Sunday, February 14, 2021

The Palm Beach Story

The Palm Beach Story

Written and Directed by
Preston Sturges
Starring Claudette Colbert, Joel McCrea, Mary Astor, Rudy Vallee, Sig Arno, William Demarest, Robert Dudley
IMDB Entry

After Sullivan’s Travels, Sturges dropped the obvious social commentary and went back to straight comedy. The Palm Beach Story is a return to pure screwball comedy, with some themes that snuck by the Hayes office.

Tom (Joel McCrea) and Gerry Jeffers (Claudette Colbert) are a couple whose marriage is falling apart due to financial stress. Gerry decides that the way to relieve it is to get a divorced, so after getting some money from the Wienie King, she takes a train down to Palm Beach. But on the trip down, she meets millionaire John. D. Hackensacker (Rudy Vallee) and sets her sights of marrying him after she’s free. She then expects to use the money to help out Tom, who needs it to finance a new invention. Tom, learning about her plan to divorce, flies down to Palm Beach to stop her, and ends up involved with Hackensaker’s sister the Princess Centimilla, an oft-married femme fatale. Also involved in the trail trip is the Ale and Quail club, who are going down to Palm Beach to shoot (and to drink ale).

The plot is complicated, with confusion over who’s  pretending to be who, with a bizarre twist at the end that cuts through all the problems.

It’s mostly Colbert’s movie and she shows her usual comic gift.* McCrea is fine, but is overshadowed by the other character actors around him. Mary Astor has film immortality from The Maltese Falcon, and in this case that mercurial personality is perfect for the part. Rudy Vallee was considered a washed-up crooner; the part gave him a new  lease on his career.
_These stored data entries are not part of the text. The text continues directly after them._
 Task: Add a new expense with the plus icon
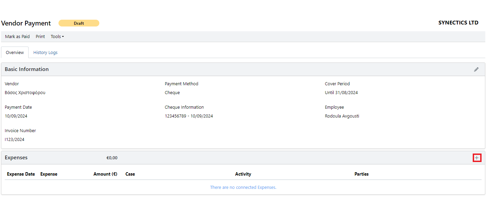point(477,158)
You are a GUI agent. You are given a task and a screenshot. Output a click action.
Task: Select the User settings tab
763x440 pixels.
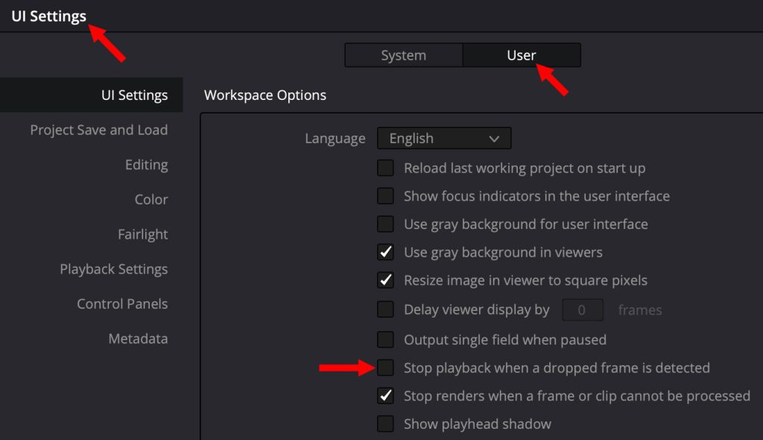point(522,54)
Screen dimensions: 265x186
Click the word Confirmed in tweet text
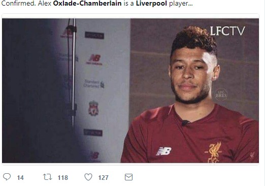tap(18, 3)

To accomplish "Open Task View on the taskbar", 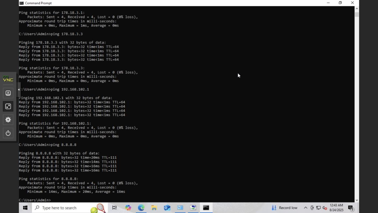I will pos(115,207).
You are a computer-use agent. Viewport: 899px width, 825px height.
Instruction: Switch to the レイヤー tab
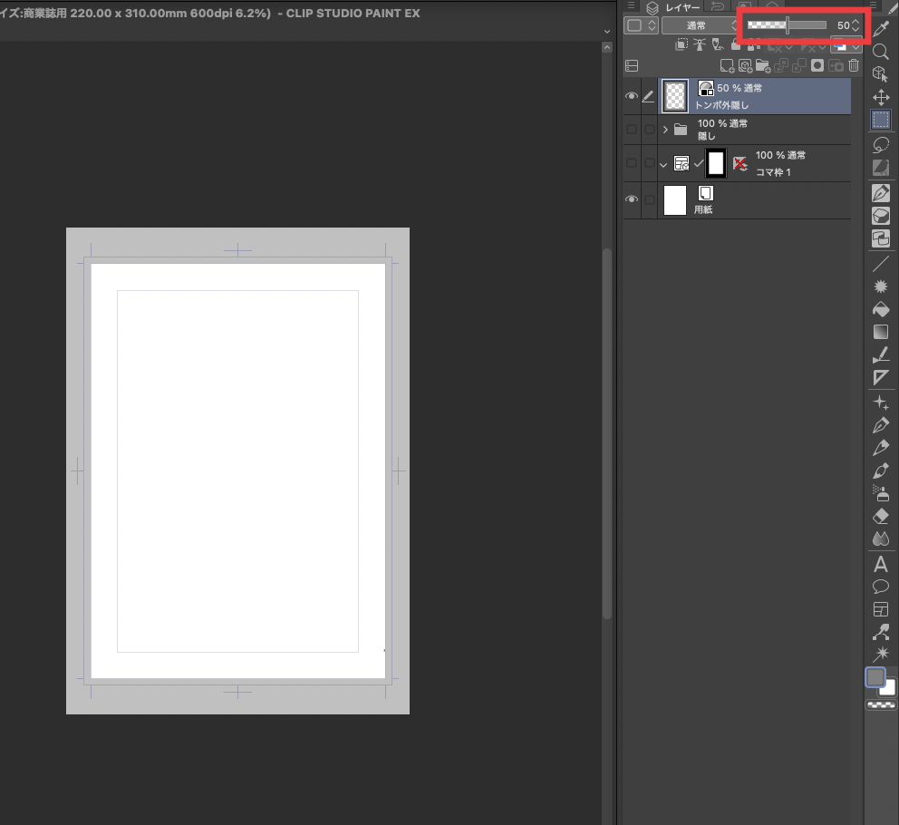(x=682, y=7)
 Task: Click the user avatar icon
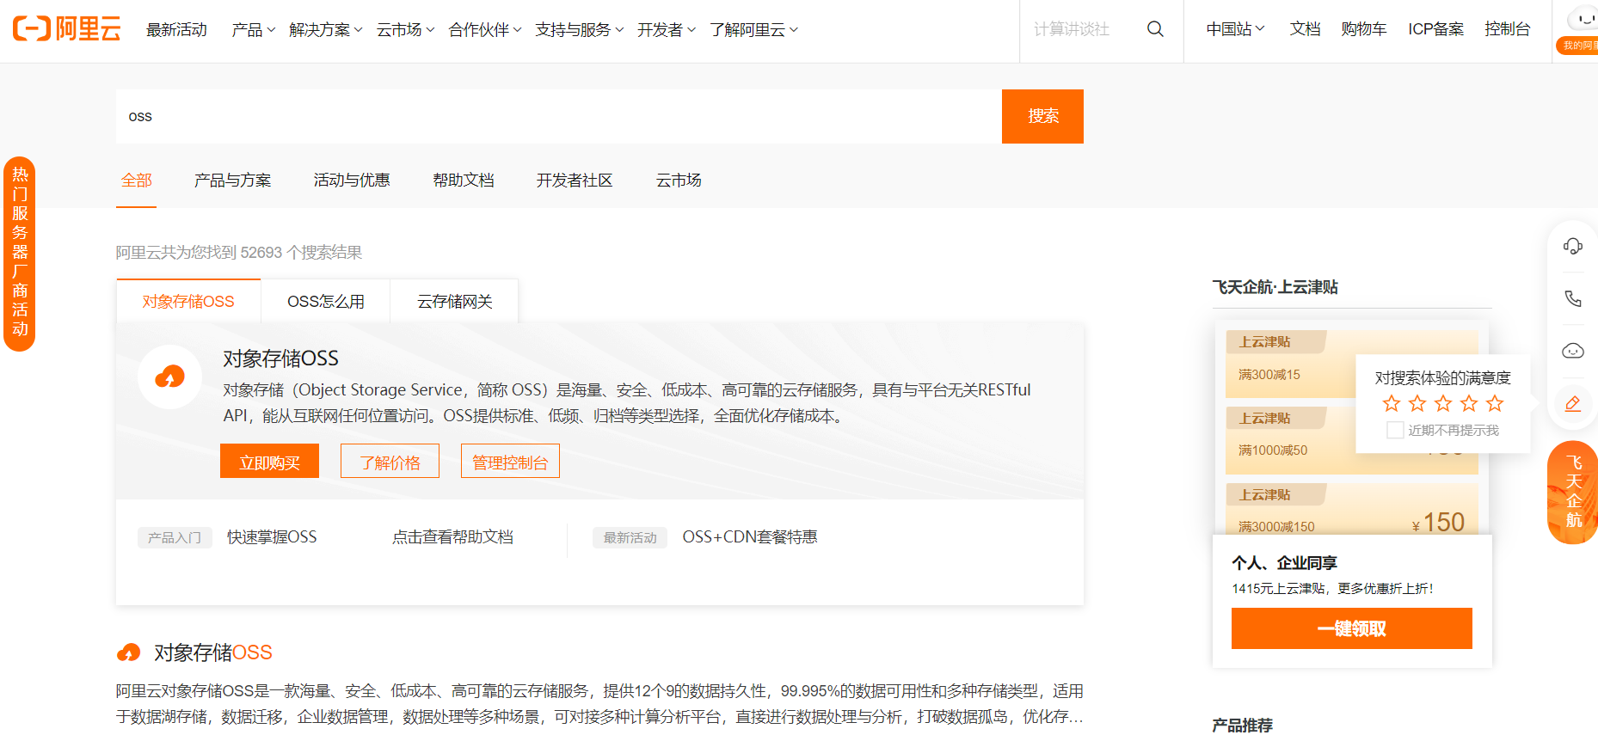1581,20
And, of course, the Sturges stock company was there, headed by his favorite, William Demarest as one member of the Ale and Quail Club.

The Ale and Quail Club
The censors found a lot to object to in the early drafts of the script, most notably the notion of divorce,** the many marriage of Centimilla (they cut down a few), and the idea of a married woman romancing Hackensacker. But Sturges made some cuts to get the movie films, and always had a way of getting past the censors when he wanted to.
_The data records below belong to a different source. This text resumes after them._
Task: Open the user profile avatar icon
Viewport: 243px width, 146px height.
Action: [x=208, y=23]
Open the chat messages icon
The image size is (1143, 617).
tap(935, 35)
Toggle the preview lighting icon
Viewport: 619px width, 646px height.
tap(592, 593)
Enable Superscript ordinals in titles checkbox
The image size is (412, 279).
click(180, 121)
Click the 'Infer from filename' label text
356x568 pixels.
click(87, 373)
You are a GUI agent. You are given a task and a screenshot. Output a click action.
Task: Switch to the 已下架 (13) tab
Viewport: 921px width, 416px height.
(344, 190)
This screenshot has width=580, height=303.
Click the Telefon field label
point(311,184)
The return to comedy was a success and The Palm Beach Story is a classic of screwball  comedy.

*There are echoes of her role in It Happened One Night.

**It was rare for there to be any sign of divorce in movies, and in comedies the divorcing couple always ended up back together at the end. The first portrayal of a divorced woman who didn’t go back to her ex, and who managed to make a successful life afterward was probably in Miracle of 34th Street, where Doris Walker has successfully moved on.